Challenge: Please express the records between the lines holding "Viewport: 720px width, 1280px" and "click(79, 625)", inclusive, as a Markdown table with the columns Row and Record line, leaving out any blank lines.

[start of Records for this task]

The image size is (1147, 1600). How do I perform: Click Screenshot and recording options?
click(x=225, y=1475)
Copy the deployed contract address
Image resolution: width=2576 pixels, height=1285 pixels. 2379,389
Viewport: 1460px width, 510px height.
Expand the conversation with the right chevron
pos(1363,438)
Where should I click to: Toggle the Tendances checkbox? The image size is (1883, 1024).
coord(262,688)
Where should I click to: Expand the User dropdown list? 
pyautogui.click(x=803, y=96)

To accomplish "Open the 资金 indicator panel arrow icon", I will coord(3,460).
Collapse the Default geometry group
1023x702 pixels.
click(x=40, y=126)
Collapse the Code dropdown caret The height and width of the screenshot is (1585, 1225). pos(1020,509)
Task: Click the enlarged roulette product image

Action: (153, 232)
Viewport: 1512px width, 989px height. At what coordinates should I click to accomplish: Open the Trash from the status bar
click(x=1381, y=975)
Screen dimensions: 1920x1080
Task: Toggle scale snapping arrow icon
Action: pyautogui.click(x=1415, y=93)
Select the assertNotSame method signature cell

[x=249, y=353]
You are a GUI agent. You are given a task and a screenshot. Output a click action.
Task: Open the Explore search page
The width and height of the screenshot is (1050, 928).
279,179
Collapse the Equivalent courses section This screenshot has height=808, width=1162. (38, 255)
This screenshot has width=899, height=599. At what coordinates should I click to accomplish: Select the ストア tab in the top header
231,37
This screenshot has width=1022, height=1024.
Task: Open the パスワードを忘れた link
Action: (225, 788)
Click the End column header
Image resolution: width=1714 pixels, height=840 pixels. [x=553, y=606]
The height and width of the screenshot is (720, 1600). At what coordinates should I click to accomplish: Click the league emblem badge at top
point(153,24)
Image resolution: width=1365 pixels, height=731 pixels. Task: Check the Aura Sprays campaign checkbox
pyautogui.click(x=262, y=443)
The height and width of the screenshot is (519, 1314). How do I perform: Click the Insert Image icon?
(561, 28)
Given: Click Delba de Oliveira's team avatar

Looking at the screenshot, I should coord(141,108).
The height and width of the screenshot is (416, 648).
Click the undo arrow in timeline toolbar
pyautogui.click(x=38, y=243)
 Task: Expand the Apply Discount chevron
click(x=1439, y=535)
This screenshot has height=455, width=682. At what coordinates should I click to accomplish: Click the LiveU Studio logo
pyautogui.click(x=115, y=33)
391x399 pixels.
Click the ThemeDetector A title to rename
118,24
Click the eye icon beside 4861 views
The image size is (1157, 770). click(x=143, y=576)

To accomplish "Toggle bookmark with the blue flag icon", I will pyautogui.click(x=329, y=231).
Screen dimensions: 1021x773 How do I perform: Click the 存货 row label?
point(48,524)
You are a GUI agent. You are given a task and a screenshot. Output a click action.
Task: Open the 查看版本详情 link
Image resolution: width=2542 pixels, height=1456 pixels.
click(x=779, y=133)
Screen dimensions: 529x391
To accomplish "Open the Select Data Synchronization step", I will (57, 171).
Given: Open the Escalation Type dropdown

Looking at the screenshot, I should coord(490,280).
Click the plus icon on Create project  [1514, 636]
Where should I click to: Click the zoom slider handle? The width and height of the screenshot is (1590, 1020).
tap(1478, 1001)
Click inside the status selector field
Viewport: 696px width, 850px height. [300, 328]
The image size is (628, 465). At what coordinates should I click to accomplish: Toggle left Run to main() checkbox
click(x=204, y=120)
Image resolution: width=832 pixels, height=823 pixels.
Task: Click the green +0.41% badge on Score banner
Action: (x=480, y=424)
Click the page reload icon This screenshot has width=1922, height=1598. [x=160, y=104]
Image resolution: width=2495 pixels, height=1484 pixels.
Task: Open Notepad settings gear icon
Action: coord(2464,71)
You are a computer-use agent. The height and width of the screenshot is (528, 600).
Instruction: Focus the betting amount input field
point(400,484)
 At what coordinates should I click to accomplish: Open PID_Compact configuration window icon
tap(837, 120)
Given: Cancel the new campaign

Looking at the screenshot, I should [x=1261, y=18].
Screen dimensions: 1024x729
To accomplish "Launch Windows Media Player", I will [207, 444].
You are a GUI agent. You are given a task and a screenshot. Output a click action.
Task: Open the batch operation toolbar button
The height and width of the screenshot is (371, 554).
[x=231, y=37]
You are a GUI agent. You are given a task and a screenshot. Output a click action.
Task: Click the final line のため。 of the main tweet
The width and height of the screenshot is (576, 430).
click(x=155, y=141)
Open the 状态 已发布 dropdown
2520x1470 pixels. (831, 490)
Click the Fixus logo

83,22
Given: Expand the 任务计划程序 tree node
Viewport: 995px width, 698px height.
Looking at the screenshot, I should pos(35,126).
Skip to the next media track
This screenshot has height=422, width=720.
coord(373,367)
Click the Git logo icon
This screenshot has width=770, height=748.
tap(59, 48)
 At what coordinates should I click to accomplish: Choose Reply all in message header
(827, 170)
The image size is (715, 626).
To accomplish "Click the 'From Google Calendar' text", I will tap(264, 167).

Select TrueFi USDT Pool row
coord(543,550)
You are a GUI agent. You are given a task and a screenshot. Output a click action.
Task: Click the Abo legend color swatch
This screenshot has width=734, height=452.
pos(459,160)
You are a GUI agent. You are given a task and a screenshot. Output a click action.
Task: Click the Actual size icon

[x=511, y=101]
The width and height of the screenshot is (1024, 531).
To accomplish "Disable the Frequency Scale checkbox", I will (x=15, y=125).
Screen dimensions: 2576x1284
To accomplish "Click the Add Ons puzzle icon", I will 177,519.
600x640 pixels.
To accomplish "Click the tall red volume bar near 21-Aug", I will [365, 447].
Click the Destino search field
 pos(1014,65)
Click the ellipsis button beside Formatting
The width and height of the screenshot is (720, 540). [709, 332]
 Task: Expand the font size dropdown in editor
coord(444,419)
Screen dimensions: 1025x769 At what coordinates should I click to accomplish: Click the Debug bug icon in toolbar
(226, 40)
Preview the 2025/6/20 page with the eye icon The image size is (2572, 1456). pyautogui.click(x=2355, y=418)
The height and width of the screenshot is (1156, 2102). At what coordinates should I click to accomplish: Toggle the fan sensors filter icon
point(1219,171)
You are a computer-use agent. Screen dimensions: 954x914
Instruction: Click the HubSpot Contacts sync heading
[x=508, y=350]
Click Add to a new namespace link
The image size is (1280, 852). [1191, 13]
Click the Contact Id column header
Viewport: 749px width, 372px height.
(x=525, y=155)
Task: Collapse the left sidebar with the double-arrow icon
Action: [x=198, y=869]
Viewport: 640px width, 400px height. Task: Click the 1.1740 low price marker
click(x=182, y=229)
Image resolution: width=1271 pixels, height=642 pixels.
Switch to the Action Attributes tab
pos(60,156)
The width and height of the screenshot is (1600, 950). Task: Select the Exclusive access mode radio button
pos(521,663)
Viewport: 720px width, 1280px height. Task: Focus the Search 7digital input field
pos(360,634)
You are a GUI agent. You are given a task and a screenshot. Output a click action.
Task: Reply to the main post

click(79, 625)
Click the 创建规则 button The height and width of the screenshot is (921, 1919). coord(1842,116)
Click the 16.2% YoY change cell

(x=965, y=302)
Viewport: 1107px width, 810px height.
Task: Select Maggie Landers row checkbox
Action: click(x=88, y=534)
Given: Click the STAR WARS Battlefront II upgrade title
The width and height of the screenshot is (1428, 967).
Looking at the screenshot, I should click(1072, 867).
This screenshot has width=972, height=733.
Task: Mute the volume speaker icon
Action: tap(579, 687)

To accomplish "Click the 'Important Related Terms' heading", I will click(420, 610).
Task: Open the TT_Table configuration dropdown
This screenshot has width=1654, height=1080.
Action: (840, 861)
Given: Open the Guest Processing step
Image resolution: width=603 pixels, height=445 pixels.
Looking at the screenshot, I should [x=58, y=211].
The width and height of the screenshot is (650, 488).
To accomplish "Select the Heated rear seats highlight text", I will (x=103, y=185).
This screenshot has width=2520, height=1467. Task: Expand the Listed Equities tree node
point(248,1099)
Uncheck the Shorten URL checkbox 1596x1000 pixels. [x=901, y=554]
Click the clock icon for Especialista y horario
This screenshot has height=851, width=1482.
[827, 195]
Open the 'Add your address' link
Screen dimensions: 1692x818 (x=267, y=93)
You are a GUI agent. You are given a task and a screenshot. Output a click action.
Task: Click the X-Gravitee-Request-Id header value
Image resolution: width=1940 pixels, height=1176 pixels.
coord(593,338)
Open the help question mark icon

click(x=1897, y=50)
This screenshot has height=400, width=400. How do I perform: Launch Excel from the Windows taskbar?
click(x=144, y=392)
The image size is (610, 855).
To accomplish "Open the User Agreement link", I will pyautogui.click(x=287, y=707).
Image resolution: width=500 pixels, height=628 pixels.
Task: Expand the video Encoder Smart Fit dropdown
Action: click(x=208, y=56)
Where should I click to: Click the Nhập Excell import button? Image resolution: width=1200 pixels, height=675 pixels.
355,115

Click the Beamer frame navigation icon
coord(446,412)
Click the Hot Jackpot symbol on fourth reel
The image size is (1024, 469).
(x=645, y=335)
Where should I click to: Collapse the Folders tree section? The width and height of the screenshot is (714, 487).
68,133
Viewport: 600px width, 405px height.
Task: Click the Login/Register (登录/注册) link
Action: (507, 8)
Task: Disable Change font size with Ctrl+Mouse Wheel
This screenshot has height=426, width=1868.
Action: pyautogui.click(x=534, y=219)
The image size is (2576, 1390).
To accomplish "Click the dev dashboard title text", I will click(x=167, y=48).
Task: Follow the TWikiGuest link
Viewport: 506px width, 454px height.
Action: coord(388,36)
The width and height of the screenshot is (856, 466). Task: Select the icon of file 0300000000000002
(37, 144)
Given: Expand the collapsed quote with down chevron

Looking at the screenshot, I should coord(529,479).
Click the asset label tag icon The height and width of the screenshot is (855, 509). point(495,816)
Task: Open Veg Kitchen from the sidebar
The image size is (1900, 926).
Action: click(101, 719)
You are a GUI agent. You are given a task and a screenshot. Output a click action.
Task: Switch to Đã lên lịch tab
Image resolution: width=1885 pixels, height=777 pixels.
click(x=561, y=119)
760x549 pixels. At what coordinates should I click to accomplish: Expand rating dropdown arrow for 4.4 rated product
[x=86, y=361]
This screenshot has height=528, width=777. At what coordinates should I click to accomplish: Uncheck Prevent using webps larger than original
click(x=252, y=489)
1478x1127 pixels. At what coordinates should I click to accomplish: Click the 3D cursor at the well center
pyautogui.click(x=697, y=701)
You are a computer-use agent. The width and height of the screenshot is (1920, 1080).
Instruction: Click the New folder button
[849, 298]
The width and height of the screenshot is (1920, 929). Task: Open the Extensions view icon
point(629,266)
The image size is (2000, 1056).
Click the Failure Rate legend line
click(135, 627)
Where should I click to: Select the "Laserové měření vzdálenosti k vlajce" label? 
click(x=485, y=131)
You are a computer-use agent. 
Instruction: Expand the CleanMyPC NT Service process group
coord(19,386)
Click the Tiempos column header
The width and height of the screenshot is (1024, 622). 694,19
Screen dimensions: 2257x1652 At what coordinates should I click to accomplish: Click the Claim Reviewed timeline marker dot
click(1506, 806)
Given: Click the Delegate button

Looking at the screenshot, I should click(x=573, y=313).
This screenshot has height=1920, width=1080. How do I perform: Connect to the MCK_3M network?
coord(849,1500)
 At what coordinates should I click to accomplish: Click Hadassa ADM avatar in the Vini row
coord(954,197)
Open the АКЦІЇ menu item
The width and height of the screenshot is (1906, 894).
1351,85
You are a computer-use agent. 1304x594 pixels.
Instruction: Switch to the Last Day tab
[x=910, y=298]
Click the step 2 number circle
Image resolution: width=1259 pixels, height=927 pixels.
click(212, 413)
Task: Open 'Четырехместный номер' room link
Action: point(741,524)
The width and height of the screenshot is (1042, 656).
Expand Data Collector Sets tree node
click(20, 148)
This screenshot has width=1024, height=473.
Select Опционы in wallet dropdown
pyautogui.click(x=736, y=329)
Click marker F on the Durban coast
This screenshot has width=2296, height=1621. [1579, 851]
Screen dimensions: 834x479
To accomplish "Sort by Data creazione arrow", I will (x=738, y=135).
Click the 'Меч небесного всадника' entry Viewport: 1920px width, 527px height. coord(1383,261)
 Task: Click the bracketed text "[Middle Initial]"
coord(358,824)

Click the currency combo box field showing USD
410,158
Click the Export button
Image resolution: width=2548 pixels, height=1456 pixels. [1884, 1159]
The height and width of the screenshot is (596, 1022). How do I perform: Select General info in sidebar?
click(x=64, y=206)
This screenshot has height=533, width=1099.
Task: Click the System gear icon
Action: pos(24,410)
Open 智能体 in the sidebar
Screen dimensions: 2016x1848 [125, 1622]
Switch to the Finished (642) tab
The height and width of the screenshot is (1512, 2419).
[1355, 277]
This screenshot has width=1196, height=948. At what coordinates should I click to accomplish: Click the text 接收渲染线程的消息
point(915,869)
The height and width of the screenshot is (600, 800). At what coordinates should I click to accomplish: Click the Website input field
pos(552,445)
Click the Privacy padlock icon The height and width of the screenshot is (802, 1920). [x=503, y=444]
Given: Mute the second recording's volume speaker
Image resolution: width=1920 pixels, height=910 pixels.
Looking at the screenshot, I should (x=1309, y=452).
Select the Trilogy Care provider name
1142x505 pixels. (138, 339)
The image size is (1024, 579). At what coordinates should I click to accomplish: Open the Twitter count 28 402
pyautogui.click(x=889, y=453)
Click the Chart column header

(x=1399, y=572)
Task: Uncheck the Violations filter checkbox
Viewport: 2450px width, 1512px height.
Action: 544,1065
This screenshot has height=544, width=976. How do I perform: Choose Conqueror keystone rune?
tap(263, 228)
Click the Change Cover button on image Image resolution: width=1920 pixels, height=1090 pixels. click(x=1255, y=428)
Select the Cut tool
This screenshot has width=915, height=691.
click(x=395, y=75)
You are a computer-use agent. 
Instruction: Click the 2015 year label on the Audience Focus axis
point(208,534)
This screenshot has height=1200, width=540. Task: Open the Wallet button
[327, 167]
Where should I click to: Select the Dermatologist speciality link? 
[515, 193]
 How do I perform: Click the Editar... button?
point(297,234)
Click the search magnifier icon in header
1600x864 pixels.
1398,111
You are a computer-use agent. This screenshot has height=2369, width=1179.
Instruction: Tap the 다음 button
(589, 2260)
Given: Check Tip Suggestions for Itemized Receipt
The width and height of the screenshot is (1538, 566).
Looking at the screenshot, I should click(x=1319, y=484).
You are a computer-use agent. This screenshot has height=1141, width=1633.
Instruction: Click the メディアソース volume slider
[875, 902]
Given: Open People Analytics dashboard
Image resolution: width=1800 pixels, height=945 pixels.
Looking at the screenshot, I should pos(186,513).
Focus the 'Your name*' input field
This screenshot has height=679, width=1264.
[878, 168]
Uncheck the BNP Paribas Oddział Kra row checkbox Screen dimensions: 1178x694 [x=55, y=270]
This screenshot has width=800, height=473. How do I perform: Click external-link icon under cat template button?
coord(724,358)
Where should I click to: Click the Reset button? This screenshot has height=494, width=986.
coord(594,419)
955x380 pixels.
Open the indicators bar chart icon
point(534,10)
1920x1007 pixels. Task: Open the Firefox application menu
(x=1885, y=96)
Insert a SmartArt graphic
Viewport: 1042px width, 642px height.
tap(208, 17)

[end of Records for this task]

Response to the task:
| Row | Record line |
|---|---|
| 1 | Viewport: 720px width, 1280px height. Task: Focus the Search 7digital input field |
| 2 | pos(360,634) |
| 3 | You are a GUI agent. You are given a task and a screenshot. Output a click action. |
| 4 | Task: Reply to the main post |
| 5 | click(79, 625) |